O salto entre cambista e banqueiro
Nas primeiras décadas do século XX, o Jogo do Bicho ainda era operação local, com pequenos cambistas independentes. A consolidação em "bancas" maiores aconteceu nos anos 1940-60, quando alguns operadores começaram a coordenar territórios e a aceitar apostas de cambistas menores como subordinados. Surgiu assim a figura do banqueiro.

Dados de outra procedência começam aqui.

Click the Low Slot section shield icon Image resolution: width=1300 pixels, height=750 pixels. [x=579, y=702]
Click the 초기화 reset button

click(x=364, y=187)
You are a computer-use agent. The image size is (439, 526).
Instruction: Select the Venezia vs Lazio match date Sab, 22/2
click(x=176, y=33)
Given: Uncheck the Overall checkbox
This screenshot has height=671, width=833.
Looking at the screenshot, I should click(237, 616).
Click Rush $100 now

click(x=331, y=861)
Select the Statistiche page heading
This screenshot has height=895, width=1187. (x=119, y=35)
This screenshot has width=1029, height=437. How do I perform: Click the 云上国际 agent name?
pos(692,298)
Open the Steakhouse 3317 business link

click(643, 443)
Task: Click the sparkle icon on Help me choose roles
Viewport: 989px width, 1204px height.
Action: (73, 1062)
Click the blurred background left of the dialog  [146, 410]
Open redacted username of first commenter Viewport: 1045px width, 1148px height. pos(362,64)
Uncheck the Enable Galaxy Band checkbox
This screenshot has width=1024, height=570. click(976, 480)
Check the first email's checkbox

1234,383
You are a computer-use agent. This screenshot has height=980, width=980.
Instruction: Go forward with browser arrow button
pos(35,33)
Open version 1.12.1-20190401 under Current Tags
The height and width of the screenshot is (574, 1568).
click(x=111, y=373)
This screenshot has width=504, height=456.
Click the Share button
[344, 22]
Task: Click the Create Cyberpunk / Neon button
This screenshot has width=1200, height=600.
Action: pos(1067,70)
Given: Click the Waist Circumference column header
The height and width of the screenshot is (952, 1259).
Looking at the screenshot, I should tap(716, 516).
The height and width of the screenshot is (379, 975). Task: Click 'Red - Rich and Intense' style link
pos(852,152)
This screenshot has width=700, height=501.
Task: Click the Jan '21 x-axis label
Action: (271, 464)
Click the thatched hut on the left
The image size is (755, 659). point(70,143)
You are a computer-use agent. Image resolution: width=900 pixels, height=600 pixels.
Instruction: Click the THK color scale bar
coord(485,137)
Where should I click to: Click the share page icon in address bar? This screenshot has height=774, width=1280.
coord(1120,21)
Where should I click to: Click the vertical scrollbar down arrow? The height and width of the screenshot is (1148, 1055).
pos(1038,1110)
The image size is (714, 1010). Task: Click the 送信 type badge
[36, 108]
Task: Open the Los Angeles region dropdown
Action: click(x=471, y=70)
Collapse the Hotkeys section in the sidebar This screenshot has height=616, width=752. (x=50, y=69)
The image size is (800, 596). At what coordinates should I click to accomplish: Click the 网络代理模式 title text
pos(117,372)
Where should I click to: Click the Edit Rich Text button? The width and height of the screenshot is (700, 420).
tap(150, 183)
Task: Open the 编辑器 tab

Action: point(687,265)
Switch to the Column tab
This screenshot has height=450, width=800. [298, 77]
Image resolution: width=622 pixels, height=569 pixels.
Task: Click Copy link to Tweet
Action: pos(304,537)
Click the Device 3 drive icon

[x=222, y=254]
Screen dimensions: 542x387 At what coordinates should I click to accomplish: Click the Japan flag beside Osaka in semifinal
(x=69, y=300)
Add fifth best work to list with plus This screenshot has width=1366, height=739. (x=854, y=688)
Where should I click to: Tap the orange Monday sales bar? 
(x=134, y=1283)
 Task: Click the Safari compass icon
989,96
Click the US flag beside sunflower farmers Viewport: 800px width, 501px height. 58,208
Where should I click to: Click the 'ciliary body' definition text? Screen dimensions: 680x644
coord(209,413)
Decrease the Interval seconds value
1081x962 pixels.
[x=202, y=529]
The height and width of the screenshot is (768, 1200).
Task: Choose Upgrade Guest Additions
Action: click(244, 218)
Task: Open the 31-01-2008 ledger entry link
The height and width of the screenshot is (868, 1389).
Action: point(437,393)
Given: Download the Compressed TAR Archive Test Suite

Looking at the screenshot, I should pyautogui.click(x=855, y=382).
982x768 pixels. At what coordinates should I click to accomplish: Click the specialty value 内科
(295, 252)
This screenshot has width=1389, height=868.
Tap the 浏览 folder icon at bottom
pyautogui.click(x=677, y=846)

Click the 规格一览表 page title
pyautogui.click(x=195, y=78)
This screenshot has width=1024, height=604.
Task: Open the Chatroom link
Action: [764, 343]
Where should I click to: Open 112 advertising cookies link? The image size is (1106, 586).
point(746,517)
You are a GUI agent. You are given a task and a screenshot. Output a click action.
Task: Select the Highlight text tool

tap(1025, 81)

Patrocínio das escolas de samba
A relação histórica entre banqueiros e escolas de samba do RJ é tese acadêmica e documentário. Escolas como Mangueira, Beija-Flor e Salgueiro tiveram em diferentes épocas patrocínio direto de banqueiros. Esse patrocínio era investimento cultural — mas também reciprocidade política e visibilidade.
Política e poder local
Banqueiros tornaram-se agentes políticos informais. Em comunidades, frequentemente eram quem resolvia disputas, financiava infraestrutura básica, mediava conflitos. Em troca, mantinham apoio popular e blindagem contra repressão. Não era poder formal, mas funcionava como tal.
Investigações e crimes
A partir dos anos 1990, várias operações policiais (CPI dos Bingos, operações federais nos 2000) revelaram aspectos criminais associados — não só ao jogo em si, mas a homicídios, suborno, lavagem. O baronato do bicho passou a ser investigado também por crimes paralelos, não apenas pela contravenção.
O presente: estrutura mais difusa
Hoje, com fiscalização tecnológica e mudanças geracionais, a figura clássica do "barão" enfraqueceu. As bancas continuam operando, mas com estruturas mais difusas e menor visibilidade pública. O fenômeno virou objeto de estudo histórico — recomendamos as obras de Roberto DaMatta e da socióloga Helena Maria Bomeny pra aprofundar.